C8
2016
interactive, installation
Steel, Plexiglass, LED, C++ code
Oslo
C8 is a self-commissioned artwork that explores light as a medium for manipulating perception and dimensionality. The title references both the tesseract—typically visualized as the shadow of a four-dimensional cube projected into three-dimensional space—and the cervical spinal nerve C8, which controls finger flexion in humans. This dual nomenclature establishes connections between geometric abstraction and biological function, suggesting how complex systems can be understood through their projected manifestations.
The sculpture consists of six mirror-foiled acrylic plates attached to a custom welded steel frame, creating a geometric form that reflects and refracts light throughout its structure. A total of 1,340 LEDs are mounted along the interior edges of the frame, controlled by a computer system housed in the installation's base.
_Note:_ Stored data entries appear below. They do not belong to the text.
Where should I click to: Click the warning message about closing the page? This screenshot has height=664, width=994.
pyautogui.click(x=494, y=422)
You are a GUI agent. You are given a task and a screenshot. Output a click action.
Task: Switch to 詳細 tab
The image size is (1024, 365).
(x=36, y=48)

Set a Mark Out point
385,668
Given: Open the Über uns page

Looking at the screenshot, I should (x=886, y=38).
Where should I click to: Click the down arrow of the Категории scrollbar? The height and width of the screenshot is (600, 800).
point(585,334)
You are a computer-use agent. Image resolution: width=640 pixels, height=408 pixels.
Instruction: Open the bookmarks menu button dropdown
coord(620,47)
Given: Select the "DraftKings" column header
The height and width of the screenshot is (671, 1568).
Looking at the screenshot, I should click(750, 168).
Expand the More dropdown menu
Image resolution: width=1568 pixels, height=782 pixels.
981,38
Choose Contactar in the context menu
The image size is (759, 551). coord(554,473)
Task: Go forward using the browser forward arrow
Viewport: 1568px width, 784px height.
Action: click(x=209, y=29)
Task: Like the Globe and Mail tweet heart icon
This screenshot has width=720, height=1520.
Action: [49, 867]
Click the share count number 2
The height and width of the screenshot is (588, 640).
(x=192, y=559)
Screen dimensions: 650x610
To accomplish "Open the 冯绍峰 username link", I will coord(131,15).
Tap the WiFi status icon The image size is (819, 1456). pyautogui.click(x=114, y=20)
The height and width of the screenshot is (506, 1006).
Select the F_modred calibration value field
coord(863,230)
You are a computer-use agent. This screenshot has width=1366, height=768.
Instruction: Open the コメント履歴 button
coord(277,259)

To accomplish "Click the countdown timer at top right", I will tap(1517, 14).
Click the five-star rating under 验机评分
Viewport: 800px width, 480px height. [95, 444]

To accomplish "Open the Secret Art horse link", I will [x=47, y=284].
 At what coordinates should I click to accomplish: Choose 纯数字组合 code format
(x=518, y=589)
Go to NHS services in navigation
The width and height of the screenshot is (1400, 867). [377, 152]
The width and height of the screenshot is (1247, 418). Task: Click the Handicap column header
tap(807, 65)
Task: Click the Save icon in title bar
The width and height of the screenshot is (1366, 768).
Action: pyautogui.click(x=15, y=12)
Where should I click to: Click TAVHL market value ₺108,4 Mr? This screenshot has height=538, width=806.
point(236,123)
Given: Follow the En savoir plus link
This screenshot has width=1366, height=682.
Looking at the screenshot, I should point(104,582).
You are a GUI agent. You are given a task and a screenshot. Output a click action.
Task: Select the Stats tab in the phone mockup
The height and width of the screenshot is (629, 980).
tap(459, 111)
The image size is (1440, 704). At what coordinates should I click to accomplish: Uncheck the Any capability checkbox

This technical infrastructure enables precise choreography of light sequences that travel along the sculpture's perimeter, creating the illusion of electrical impulses propagating through a three-dimensional nervous system.

Like electrical impulses traveling through biological synapses, pulses of brightness move along the outer edges of the geometric form in endlessly repeating patterns. The LED sequences create dynamic visual rhythms that emphasize the sculpture's dimensional qualities while suggesting movement through higher-dimensional space. This programmed illumination transforms the static geometric frame into a kinetic light environment that explores how temporal patterns can suggest spatial dimensions beyond direct perception.